Natividad’s Robotic Exoskeleton is Helping Stroke and Spinal Injury Patients Stand and Walk Again
- September 2, 2020
Natividad Sam Karas Acute Rehabilitation Patient Michael Rawlings recently volunteered to get strapped into a device that can only be described as something out of a science fiction movie.
Shiny stainless steel coupled with hydraulics and black Velcro straps encased his legs. A device strapped around his midsection resembled an extra-large industrial back support belt often used by workers and weightlifters.
Physical Therapist Sudha Shorian placed a walker in front of Rawlings. He grabbed it with both hands. Another physical therapist adjusted Rawlings’ legs. Then, Rawlings slowly leaned forward.
That’s when the device Rawlings was strapped into sprang into action. With a loud clicking noise, the robotic exoskeleton propelled Rawlings upright. A few minutes later, he was taking small steps. It was the first time Rawlings had walked in a month, following three back surgeries over three decades.
Indego® is an adjustable lower limb exoskeleton device that enables stroke and spinal cord injury patients, and those with other debilitating neuromuscular disorders, to stand and walk early on in their rehab. The artificial intelligence robotic device, once strapped to the patient’s waist and legs, can help patients like Rawlings go from sitting to standing and walking. These are patients who would otherwise be unable to do either of these activities following spinal cord injuries, stroke and other issues.

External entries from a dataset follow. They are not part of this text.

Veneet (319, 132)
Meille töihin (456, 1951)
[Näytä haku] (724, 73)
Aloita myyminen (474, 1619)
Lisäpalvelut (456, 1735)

Shorian is among several physical therapists at Natividad’s award-winning rehabilitation unit using the state-of-the-art $125,000 FDA-approved device to provide gait therapy, a type of physical therapy that improves a patient’s ability to stand and walk, for patients with lower extremity weakness. The software for the exoskeleton operates through an app on her smartphone. The software offers a variety of options, settings and analytics on patient and device performance that clinicians can use to improve treatment plans in real-time, allowing tailored treatment for each client. Therapists can also log into a dashboard so they can track a patient’s progress over time.
Shorian explained that using the robotic device helps patients stand up sooner, which prevents patients from losing range of motion and bone density and has the added benefit of helping maintain blood pressure and cardiovascular health. It can also help with recovery time, decreasing pain and regaining confidence.
“We are very excited to use the Indego Therapy exoskeleton on our patients and help them accelerate their road to recovery,” Shorian said. “Many of our patients haven’t stood or walked for months or years. This device is getting them upright and mobile, which has a tremendous benefit on their overall health and medical outcomes.”